Europa und Orient - Handel und Wirtschaft im 15. Jahrhundert

Europa - Mittelalter

978-3-14-100870-8 | Seite 103 | Abb. 3 | Maßstab 1 : 24.000.000
Europa und Orient | Handel und Wirtschaft im 15. Jahrhundert | Europa - Mittelalter | Karte 103/3

Überblick

Die Karte zeigt Wirtschaft und Handel in Europa am Ende einer mittelalterlichen Expansionsphase. Der Handel und das Gewerbe hatten im Mittelalter zu einer räumlichen Differenzierung innerhalb Europas beigetragen. Der ländliche Raum war im 15. Jahrhundert überwiegend rein agrarisch dominiert. Seine Aufgabe war die Erzeugung von Nahrungsmitteln wie Getreide und Vieh sowie von agrarischen Rohstoffen für das Gewerbe (zum Beispiel Wolle, Leder, Lein). Nur ein Teil der ländlichen Regionen wurde - beispielsweise durch den Export von Getreide - in den großräumigen Handel integriert. Es handelte sich dabei um naturräumlich begünstigte Gebiete wie das Nildelta, Sizilien oder auch Nordostdeutschland, wo durch die Hanse eine Nachfrage nach Getreide bestand.
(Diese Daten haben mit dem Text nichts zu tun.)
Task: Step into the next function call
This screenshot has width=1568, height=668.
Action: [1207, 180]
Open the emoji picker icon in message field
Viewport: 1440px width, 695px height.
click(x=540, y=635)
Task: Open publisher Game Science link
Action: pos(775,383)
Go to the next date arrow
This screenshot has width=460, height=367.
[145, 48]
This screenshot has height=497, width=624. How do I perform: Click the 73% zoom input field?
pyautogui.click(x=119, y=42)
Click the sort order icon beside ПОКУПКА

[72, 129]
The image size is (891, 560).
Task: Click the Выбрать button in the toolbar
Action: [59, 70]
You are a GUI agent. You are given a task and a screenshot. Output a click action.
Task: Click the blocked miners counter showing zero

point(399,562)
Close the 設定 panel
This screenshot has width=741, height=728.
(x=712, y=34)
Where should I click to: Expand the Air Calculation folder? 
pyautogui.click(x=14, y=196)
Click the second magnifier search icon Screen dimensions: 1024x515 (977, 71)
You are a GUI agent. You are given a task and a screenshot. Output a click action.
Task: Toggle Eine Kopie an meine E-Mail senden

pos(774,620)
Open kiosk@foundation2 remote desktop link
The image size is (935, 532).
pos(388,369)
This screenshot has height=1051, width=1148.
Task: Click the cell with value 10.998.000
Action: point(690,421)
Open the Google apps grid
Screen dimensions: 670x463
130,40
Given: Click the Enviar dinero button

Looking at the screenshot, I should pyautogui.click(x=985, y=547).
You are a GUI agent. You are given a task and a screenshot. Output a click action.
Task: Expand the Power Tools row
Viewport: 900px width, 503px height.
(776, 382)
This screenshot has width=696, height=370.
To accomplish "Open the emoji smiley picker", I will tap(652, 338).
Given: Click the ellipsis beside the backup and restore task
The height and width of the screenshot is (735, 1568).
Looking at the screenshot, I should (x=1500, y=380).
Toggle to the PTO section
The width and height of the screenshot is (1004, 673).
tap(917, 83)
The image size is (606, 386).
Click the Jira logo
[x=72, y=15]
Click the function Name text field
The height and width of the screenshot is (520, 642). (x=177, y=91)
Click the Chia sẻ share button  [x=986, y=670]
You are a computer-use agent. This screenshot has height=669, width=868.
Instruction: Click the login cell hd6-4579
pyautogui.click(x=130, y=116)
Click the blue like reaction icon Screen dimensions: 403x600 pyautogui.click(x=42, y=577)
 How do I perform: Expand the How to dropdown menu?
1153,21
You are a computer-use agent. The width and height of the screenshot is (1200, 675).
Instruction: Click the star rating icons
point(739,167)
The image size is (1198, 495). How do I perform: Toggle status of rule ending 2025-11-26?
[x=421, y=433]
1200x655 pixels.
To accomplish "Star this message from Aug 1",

Periphere Räume wie Russland und Nordskandinavien brachten vor allem Naturprodukte (Pelze, Leder, Fisch, Honig, Wachs) in den Handel ein.

Die meisten Städte lebten vom Handel, dem Gewerbe oder dem Bergbau. Wenn sie nicht Herrschaftssitz waren, hing ihre Entwicklung ausschließlich von der Wirtschaft ab. Neben den Bergbauregionen, die sich vor allem in den Mittelgebirgen konzentrierten (vgl. Karte 63.3), gab es Regionen, die sich auf die Herstellung von Tuchen und Textilien spezialisiert hatten (zum Beispiel Südostengland, Flandern, Bretagne, Südfrankreich). Innerhalb des Städtesystems nahmen die großen Handels- und Messeplätze eine besondere Stellung ein.

Die Hanse

Ein wichtiger Träger des Handels im Nord- und Ostseeraum war vor allem die Hanse. Im 11. Jahrhundert als genossenschaftlicher Zusammenschluss deutscher Kaufleute gegründet, hatte sie sich im Laufe der folgenden Jahrhunderte zu einer Städtehanse entwickelt. Sie dehnte ihren Einflussbereich im Ostseeraum mit der deutschen Ostkolonisation rasch bis nach Danzig, Königsberg, Riga und Reval aus. Als genossenschaftlicher Städtebund unterschied sich die Hanse deutlich von den italienischen Stadtrepubliken, ihre Bedeutung für den Handel war aber vergleichbar groß.

Die unumstrittene Führung der Hanse hatte seit dem Ende des 13. Jahrhunderts Lübeck; die wichtigsten Handelskontore des Bundes lagen in Brügge, London, Bergen und Nowgorod. Der Einflussbereich umfasste zu ihrer Blütezeit bis ins 15. Jahrhundert mehr als 200 Mitgliedsstädte, die teilweise weit im Binnenland lagen (zum Beispiel Münster, Köln, Dortmund, Braunschweig, Göttingen). Die Hanse vereinigte die Länder an Nord- und Ostsee mit dem nördlichen Mitteleuropa zu einem einheitlichen Wirtschaftsraum und gab damit entscheidende Impulse für die Entwicklung der Produktion und des Handels. Durch ihre wirtschaftliche Macht hatte sie phasenweise auch einen politisch bedeutsamen Einfluss in Mittel- und Nordeuropa.